▶ _Written request_: Revise the items below, changing every "Screen dimensions" to "Display size" and leaving everything else as it is.

☆ ☆ ☆ ☆ ☆ ☆ ☆

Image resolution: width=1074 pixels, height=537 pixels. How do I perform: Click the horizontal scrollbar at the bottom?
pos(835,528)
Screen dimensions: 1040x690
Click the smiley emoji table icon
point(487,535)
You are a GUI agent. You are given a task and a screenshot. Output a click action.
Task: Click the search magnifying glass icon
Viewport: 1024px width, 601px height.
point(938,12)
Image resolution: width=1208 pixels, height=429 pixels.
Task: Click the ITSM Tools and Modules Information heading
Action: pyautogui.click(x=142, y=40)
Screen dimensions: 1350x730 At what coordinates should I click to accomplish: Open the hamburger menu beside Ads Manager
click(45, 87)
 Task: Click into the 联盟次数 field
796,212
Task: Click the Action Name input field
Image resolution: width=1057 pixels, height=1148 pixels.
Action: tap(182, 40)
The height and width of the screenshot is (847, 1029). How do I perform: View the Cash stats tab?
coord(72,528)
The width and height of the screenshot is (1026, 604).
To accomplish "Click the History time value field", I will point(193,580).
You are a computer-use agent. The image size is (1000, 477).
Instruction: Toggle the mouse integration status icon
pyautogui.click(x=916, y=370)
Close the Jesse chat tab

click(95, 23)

☆ ☆ ☆ ☆ ☆ ☆ ☆

▶ _Exercise output_:
Image resolution: width=1074 pixels, height=537 pixels. How do I perform: Click the horizontal scrollbar at the bottom?
pos(835,528)
Display size: 1040x690
Click the smiley emoji table icon
point(487,535)
You are a GUI agent. You are given a task and a screenshot. Output a click action.
Task: Click the search magnifying glass icon
Viewport: 1024px width, 601px height.
point(938,12)
Image resolution: width=1208 pixels, height=429 pixels.
Task: Click the ITSM Tools and Modules Information heading
Action: pyautogui.click(x=142, y=40)
Display size: 1350x730 At what coordinates should I click to accomplish: Open the hamburger menu beside Ads Manager
click(45, 87)
 Task: Click into the 联盟次数 field
796,212
Task: Click the Action Name input field
Image resolution: width=1057 pixels, height=1148 pixels.
Action: tap(182, 40)
The height and width of the screenshot is (847, 1029). How do I perform: View the Cash stats tab?
coord(72,528)
The width and height of the screenshot is (1026, 604).
To accomplish "Click the History time value field", I will point(193,580).
You are a computer-use agent. The image size is (1000, 477).
Instruction: Toggle the mouse integration status icon
pyautogui.click(x=916, y=370)
Close the Jesse chat tab

click(95, 23)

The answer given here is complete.